═════ EXTRACT TO READ ═════
As of 6 June 2022, there are 7,429 active COVID-19 cases in the state, the health minister warns that the cases are likely to increase in June and July.

==Timeline==

===March 2020===
- The first confirmed case of coronavirus in Maharashtra was reported on 9 March 2020 in Pune, where a couple returning from Dubai tested positive. The next day, three more people in the city who had come in contact with the couple tested positive. All five of them were admitted to Naidu Hospital.
- On 11 March, two people in Mumbai who were linked to the Pune couple tested positive. The toll increased to 11 later in the day, after three more people in Pune and one in Nagpur, who returned from the United States, were confirmed to be infected.
- On 13 March, the Nagpur patient's wife and friend were also diagnosed with the virus. The toll in Pune reached 10 after another United States-returned person tested positive. A man in Ahmednagar, who had travel history to Dubai, tested positive.
- On 14 March, another Nagpur man who had travelled to the United States with the first confirmed case in the city was also diagnosed with the virus. One case in Mumbai and three from adjoining areas (Vashi, Kamothe, Kalyan) were reported. Samples of two people in Yavatmal who returned from Dubai tested positive. Five confirmed cases were reported from Pune.
- On 15 March, a woman in Aurangabad who had been to Russia and Kazakhstan was confirmed to have contracted the virus, taking the state-wide total to 32. Later in the day, a man in Pune who had travelled to Dubai and Japan tested positive.
- The count rose to 37 on 16 March, with three confirmed case in Mumbai and one in Navi Mumbai; the Mumbai cases included a three-year-old child and her mother, who had contracted it from the child's father who had returned from the US. A woman in Yavatmal, who had earlier tested negative and placed in isolation ward, tested positive for the virus; another youth in Pune who had also visited Dubai was diagnosed with the virus.
- Maharashtra's first death linked to the virus was reported on 17 March, after a 64-year-old man died at the Kasturba Hospital in Mumbai. Two confirmed cases were reported during the day, one in Mumbai and the other in Pune, both of whom had returned from the United States.
- On 18 March, a woman in her late 20s, who had a travel history to France and the Netherlands, tested positive in Pune. A 68-year-old woman in Mumbai, linked to a confirmed case from the city, tested positive. The count rose to 45 after one case each was reported in Pimpri-Chinchwad and Ratnagiri, the former having travelled to the Philippines, Singapore, and Sri Lanka whereas the latter reportedly visited Dubai.
- Maharashtra announced three new cases on 19 March—a Mumbai woman who had come back from London, a man from Ahmednagar and a woman from Ulhasnagar, both of whom had been to Dubai.
- On 20 March, three confirmed cases were reported in Mumbai, Pune. Five patients recovered completely and discharged later in the day.
═════ EXTRACTED ENTRIES ═════
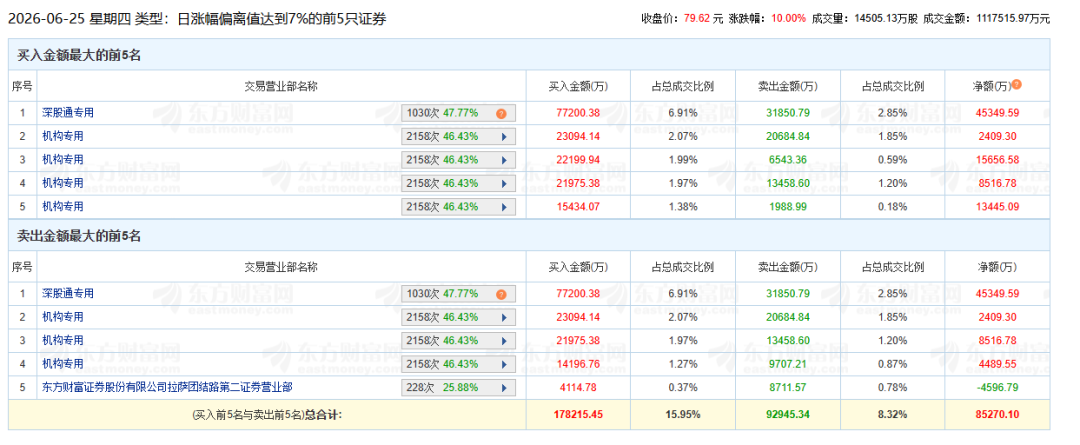1080x445 pixels.
Task: Click the orange question icon in buy-table 深股通专用 row
Action: [501, 113]
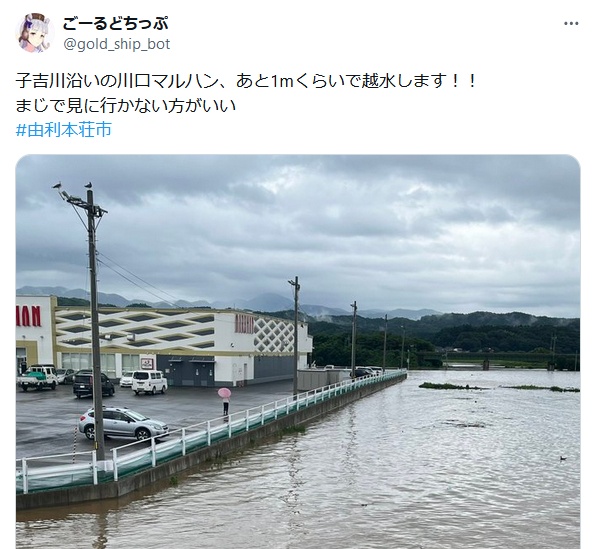Click the ごーるどちっぷ profile avatar

click(33, 33)
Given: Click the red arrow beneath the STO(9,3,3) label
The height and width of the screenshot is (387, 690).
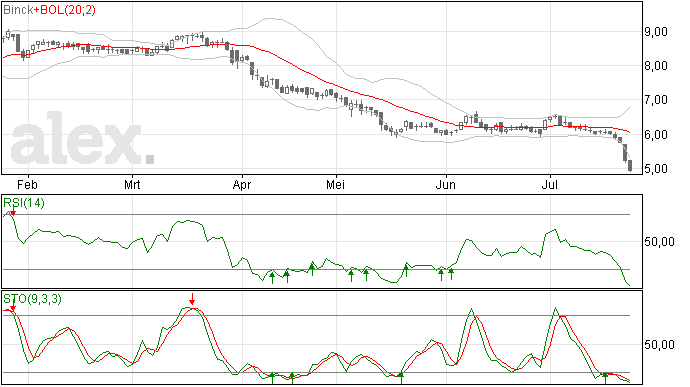Looking at the screenshot, I should 13,305.
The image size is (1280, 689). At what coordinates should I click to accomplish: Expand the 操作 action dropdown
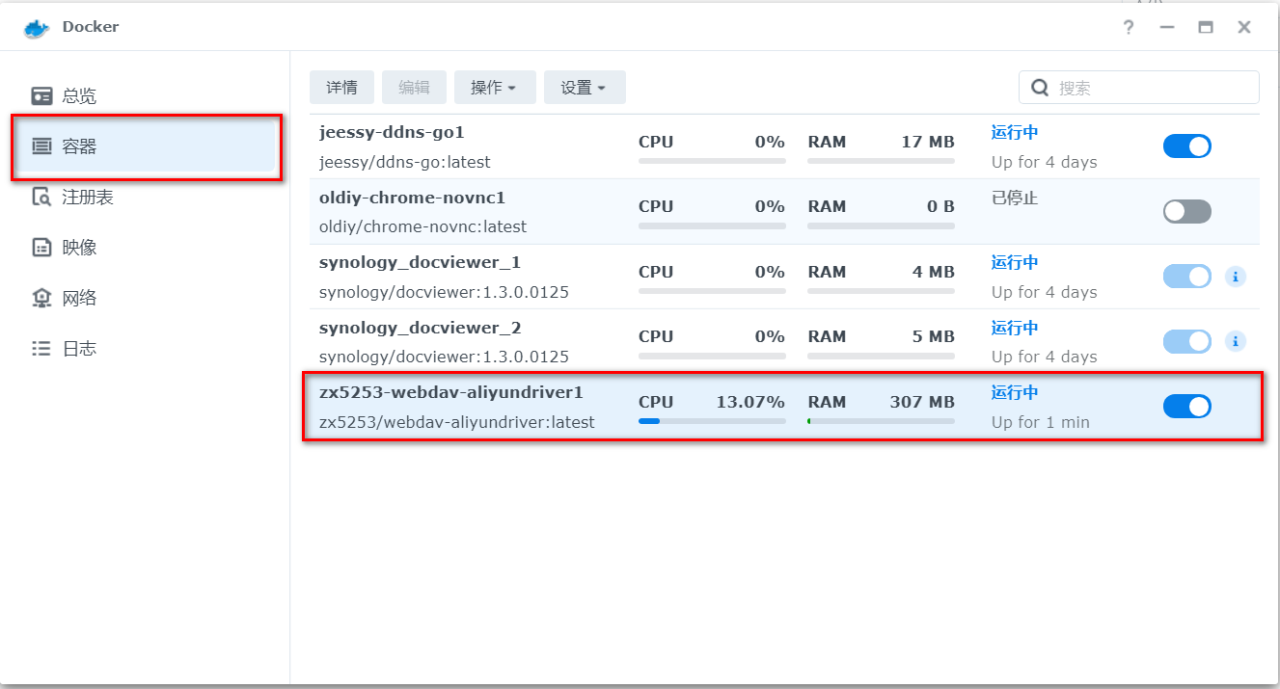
═════
**EXERCISES:**
A: According to the Maharashtra COVID-19 timeline, at which hospital and on what date did the state's first death linked to the virus occur?
B: Extract, word for word, the stretch of the Maharashtra COVID-19 timeline from "- On 13 March, the" through "Japan tested positive.".
Work from the Maharashtra COVID-19 timeline alone.

**RESPONSES BY TASK:**
A: At the Kasturba Hospital in Mumbai, on 17 March.

B:
- On 13 March, the Nagpur patient's wife and friend were also diagnosed with the virus. The toll in Pune reached 10 after another United States-returned person tested positive. A man in Ahmednagar, who had travel history to Dubai, tested positive.
- On 14 March, another Nagpur man who had travelled to the United States with the first confirmed case in the city was also diagnosed with the virus. One case in Mumbai and three from adjoining areas (Vashi, Kamothe, Kalyan) were reported. Samples of two people in Yavatmal who returned from Dubai tested positive. Five confirmed cases were reported from Pune.
- On 15 March, a woman in Aurangabad who had been to Russia and Kazakhstan was confirmed to have contracted the virus, taking the state-wide total to 32. Later in the day, a man in Pune who had travelled to Dubai and Japan tested positive.